X SALÓN DE LOS TRECE

Luis Cajal, zaragozano, pintor de blancos y azules transfigurados, colores tan logrados por él que son prácticamente únicos, que hacen identificables a primera vista sus arlequines, sus frágiles, quebradizas casi, mujeres, todo en unas geniales transparencias, en unas tonalidades de pureza exquisita. Es el conjunto de su amplia obra, en estas dos líneas expresadas, como un transporte a pasados tiempos, hay un estatismo en las figuras que parece no fueran de este momento, la delicadeza se extrema en la que hemos llamado aparente fragilidad, en las posiciones, la calidad suprema de sus tonos, posturas, hasta las miradas. Son para contemplar como si nos hubiéramos ido al Siglo XVIII, carnavales estilizados, porcelanas como tesoros, todo ensoñado y recuperado para el espectador de hoy en una neblina melancólica, en la fuga temporal inevitable.
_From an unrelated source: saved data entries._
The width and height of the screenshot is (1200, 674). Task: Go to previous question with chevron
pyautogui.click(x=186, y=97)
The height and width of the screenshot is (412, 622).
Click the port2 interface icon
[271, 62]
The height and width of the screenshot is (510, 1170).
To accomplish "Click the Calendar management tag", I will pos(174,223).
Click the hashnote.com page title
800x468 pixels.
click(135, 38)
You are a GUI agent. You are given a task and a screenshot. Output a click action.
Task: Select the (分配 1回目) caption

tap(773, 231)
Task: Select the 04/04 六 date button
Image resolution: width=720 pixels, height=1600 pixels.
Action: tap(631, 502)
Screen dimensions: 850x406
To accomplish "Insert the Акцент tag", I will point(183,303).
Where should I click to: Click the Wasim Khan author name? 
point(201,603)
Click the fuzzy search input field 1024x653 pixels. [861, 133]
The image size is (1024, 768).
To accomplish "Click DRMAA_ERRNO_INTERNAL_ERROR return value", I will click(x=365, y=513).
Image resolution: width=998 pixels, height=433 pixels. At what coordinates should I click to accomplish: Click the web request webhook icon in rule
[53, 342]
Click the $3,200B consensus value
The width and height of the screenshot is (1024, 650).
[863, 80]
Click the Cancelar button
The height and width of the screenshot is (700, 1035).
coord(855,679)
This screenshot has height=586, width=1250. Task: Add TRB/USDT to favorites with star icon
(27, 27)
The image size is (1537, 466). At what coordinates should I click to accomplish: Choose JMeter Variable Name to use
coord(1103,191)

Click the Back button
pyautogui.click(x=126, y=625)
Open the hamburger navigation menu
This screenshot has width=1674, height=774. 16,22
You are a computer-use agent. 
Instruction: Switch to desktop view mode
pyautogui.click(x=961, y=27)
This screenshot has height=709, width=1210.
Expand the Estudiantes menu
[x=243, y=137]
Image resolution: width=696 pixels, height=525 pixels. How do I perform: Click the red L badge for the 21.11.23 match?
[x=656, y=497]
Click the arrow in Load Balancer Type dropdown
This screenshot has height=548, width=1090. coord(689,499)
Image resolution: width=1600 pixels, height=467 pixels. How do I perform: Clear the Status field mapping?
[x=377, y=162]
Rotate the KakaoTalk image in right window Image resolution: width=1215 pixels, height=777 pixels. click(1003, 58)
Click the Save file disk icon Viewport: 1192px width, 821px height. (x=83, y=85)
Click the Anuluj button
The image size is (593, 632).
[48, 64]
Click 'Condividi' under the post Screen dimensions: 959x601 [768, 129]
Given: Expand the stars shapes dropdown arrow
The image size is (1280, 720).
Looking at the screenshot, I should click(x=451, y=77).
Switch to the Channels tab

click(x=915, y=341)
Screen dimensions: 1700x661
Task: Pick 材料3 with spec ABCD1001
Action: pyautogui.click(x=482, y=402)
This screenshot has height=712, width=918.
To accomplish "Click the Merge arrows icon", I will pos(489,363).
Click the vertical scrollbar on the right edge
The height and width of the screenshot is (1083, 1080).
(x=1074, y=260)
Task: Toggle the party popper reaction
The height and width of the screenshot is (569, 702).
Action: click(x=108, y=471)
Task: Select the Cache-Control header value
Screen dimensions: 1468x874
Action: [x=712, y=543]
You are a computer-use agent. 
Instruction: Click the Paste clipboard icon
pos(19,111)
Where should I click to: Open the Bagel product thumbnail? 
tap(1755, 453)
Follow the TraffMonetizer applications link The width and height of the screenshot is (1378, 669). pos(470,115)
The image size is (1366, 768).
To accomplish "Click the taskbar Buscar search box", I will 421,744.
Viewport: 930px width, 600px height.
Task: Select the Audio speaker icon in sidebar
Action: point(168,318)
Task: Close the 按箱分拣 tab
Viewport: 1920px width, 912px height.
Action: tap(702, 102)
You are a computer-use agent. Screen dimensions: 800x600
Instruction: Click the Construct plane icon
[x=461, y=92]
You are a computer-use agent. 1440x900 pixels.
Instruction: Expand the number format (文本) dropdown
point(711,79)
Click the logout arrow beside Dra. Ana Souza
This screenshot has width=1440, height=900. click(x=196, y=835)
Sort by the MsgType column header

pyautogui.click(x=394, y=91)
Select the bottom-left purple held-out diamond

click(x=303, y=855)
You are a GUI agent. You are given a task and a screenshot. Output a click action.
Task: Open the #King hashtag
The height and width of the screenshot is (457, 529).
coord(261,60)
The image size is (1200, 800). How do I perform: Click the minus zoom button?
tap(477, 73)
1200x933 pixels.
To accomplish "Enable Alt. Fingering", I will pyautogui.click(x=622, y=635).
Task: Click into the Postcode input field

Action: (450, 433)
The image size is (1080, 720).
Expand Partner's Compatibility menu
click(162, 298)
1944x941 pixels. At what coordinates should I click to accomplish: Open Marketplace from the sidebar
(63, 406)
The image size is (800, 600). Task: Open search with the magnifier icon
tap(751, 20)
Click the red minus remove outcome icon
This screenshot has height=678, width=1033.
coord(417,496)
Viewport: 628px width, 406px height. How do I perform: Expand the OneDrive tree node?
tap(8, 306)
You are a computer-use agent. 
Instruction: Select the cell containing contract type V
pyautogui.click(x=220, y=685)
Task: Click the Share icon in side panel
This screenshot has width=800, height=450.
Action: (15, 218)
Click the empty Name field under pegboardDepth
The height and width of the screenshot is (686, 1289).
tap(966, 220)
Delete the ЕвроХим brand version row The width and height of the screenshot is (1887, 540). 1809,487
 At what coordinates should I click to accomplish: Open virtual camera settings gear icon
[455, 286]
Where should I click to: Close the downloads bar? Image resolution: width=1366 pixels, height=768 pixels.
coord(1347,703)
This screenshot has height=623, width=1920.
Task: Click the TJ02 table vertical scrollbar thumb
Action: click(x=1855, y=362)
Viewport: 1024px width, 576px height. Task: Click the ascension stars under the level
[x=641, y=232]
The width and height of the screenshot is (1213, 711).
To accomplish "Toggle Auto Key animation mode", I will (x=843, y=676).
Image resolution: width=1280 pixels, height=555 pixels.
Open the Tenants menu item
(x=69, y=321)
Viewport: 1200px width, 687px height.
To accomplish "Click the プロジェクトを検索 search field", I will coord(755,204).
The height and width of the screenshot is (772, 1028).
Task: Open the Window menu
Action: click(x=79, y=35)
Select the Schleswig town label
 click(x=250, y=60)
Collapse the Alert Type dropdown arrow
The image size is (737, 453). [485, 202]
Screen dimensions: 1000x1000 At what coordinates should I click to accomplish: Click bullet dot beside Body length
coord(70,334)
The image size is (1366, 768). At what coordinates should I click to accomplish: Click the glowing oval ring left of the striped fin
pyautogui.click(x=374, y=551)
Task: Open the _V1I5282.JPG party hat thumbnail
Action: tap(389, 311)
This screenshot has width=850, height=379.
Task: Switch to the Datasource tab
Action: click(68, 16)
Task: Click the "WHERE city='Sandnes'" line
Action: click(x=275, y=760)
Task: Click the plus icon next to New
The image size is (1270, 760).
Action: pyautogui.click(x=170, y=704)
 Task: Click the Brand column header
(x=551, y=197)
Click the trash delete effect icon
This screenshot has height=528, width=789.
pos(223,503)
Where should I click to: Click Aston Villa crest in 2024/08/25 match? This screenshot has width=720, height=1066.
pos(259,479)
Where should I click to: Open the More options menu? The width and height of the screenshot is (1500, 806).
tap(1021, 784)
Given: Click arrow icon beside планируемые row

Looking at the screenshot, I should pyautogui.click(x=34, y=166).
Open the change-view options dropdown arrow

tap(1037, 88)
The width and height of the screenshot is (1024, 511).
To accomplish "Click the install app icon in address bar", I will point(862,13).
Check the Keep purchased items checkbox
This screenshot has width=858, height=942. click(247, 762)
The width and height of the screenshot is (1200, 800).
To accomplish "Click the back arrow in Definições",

Y todo lo dicho llevado a un grado de intimismo inconfundible. Claro que esa fuga en el tiempo, esa recuperación de arlequines y figuras, sólo con un enorme intimismo podía ser lograda. Pero es un intimismo invasor, que arrastra al que contempla su obra y le lleva hacia mundos tan pretéritos cuando inseguros, los arlequines orientan y desorientan, la quebradiza figura te obliga a la mayor circunspección. Y los bodegones constituyen otra forma de transfigurar lo mismo. Los colores son suaves y fríos, en flores y en frutas; la superficie en que se apoyan las fuentes repletas de manzanas que huelen como ciertos baúles de antaño, el florero o la blanca jarra que estaría llena de té, con el fondo no de piedra o ladrillo, sino de vegetación al aire, crean un conjunto poético pocas veces ensoñado con tanta escasez de medios, con tanta austeridad de elementos. Cierto que Luis Cajal elabora su propia cocina, realiza como un laboratorio la mezcla y perfección de los colores. Y obtiene unas cualidades difícilmente repetibles. Su “curriculum” vitae es igualmente impresionante.